Maintenant, il est impossible de regarder la ville sans larmes. Elias Mulungula, traducteur de Mobutu depuis quatre ans, partage cet avis: « Si je vais à Gbadolite aujourd'hui, je ne peux m'empêcher de pleurer comme Jésus a pleuré en regardant Jérusalem. Mulungula, 52 ans, était ministre dans le gouvernement Mobutu, mais admet: « Je suis toujours plus fier quand les gens me saluent comme 'seigneur traducteur' que lorsqu'ils disent 'ancien ministre'. Travailler comme traducteur pour Mobutu était un privilège. C'était un chef très gentil, un gentleman. Il ne pouvait pas manger sans s'assurer que d'autres personnes avaient déjà mangé. Il était ouvert et aimait plaisanter."
Seulement 18 ans se sont écoulés et Xanadu est devenu une excuse pitoyable, une parodie de la richesse insensée de Mobutu.

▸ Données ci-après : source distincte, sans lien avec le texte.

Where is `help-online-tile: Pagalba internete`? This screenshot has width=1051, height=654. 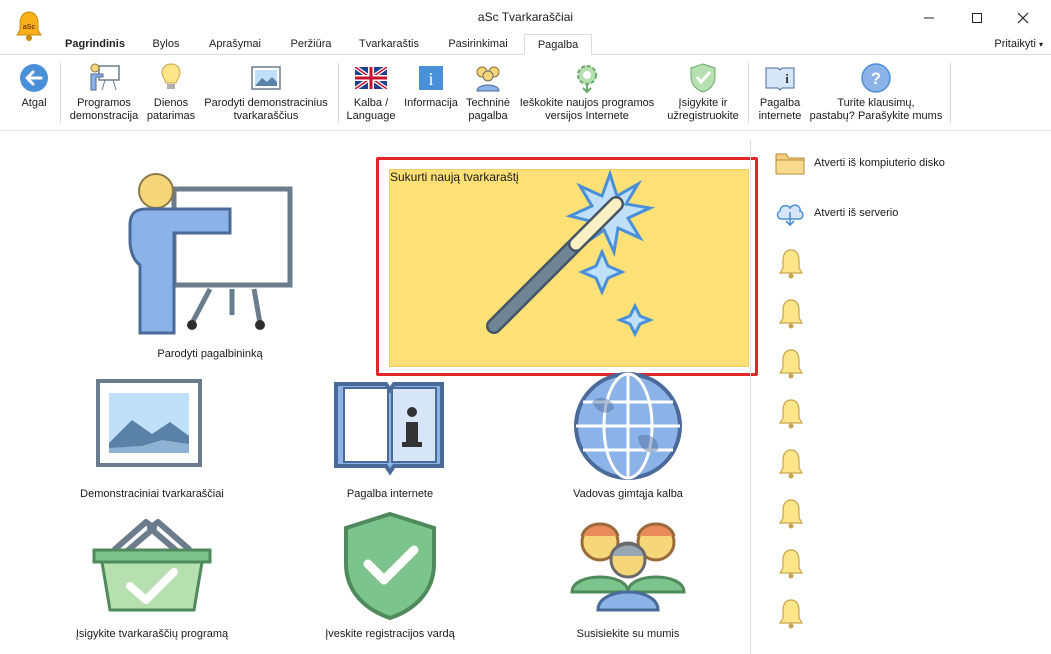 help-online-tile: Pagalba internete is located at coordinates (390, 443).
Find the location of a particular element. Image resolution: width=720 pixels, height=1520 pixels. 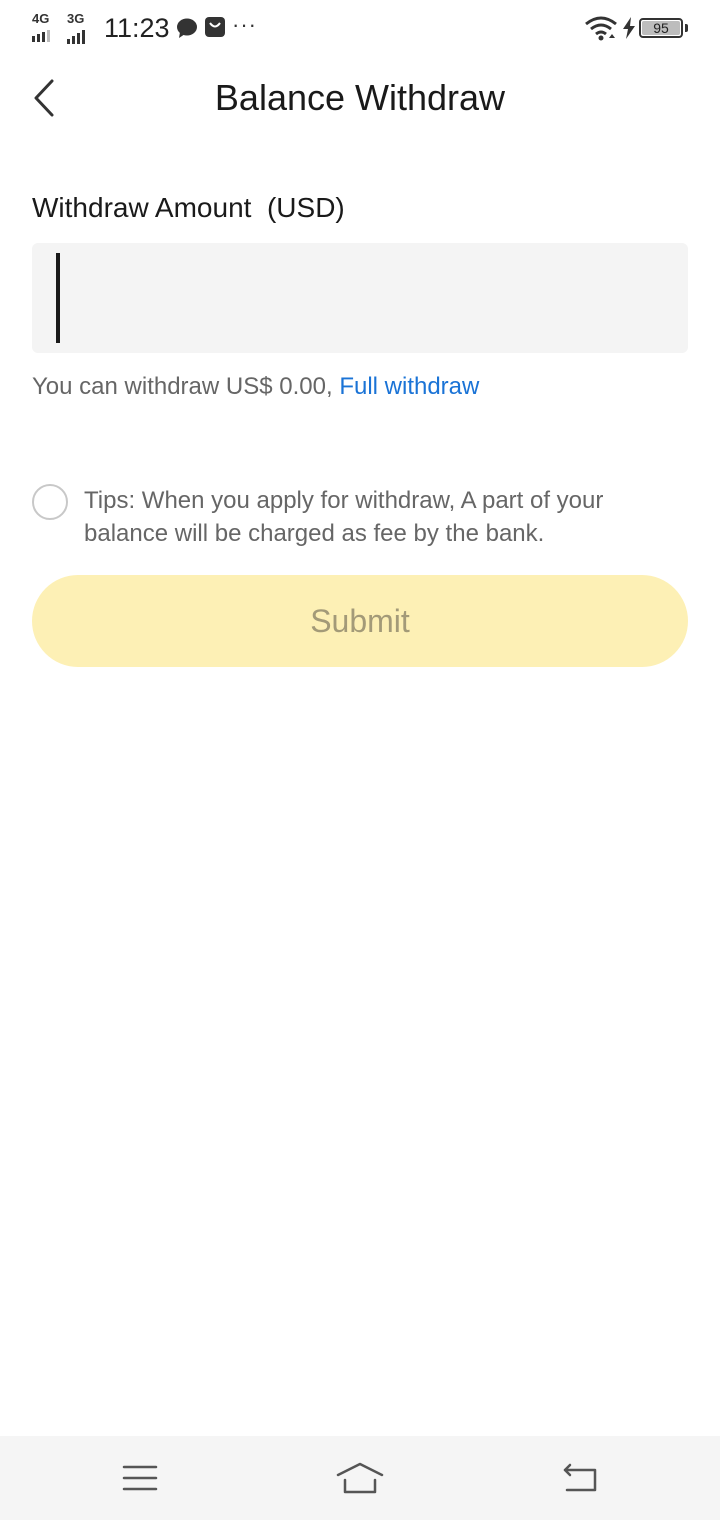

more-notifications-icon: ··· is located at coordinates (244, 24).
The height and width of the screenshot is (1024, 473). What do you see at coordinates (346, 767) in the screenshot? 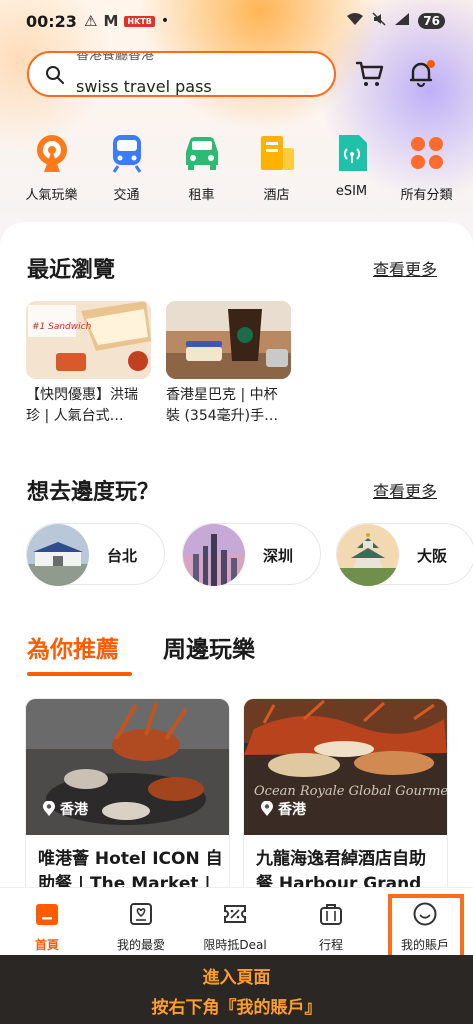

Une porte brune et dorée délabrée se dresse toujours au bord d'un grand domaine en face d'un groupe de petites maisons construites en argile, en bois et en herbe séchée. Mami Yonou, 26 ans, qui vit là-bas, déclare: « Nous n'étions pas satisfaits de ce que Mobutu a dépensé lorsque les habitants ont souffert, même s'il nous a donné des cadeaux, des vêtements et de l'argent.
Les enfants ramassent des morceaux de ferraille rouillés pour laisser passer les voitures, la végétation, les fourmilières et le panneau de contrôle où le personnel de sécurité vérifiait autrefois les visiteurs. Sur une route sinueuse d'une longueur de près de trois kilomètres, elle est désormais vide. Au loin, vous pouvez voir une fontaine de style Versailles à plusieurs niveaux qui jouait de la musique instrumentale. Maintenant, la piscine est sèche, le revêtement est fissuré et les mauvaises herbes y poussent.
Mobutu peut être traité de plusieurs manières. Mais tout cela appartient à l'histoire. Le dictateur n'est plus en vie. Toute cette splendeur doit rester propriété de l'État. L'erreur de ce pays est qu'ils ont tout détruit et tout pillé. Ils ont fait cela pour effacer la mémoire de Mobutu, mais l'histoire doit être préservée. L'histoire peut être positive ou négative, mais elle reste notre histoire, et nous devons la transmettre d'une génération à l'autre. Le palais de Gbadolite est l'acte de décès de mémoire.
C'est triste quand cela se produit dans un monde moderne, apparemment civilisé. Mais, malheureusement, cela arrive. Lisez notre article sur un autre État, dont l'histoire est triste, mais en même temps instructive comment vivent les gens aujourd'hui dans un pays dont l'histoire s'apparente à la parabole des exécutions bibliques: le Somaliland non reconnu.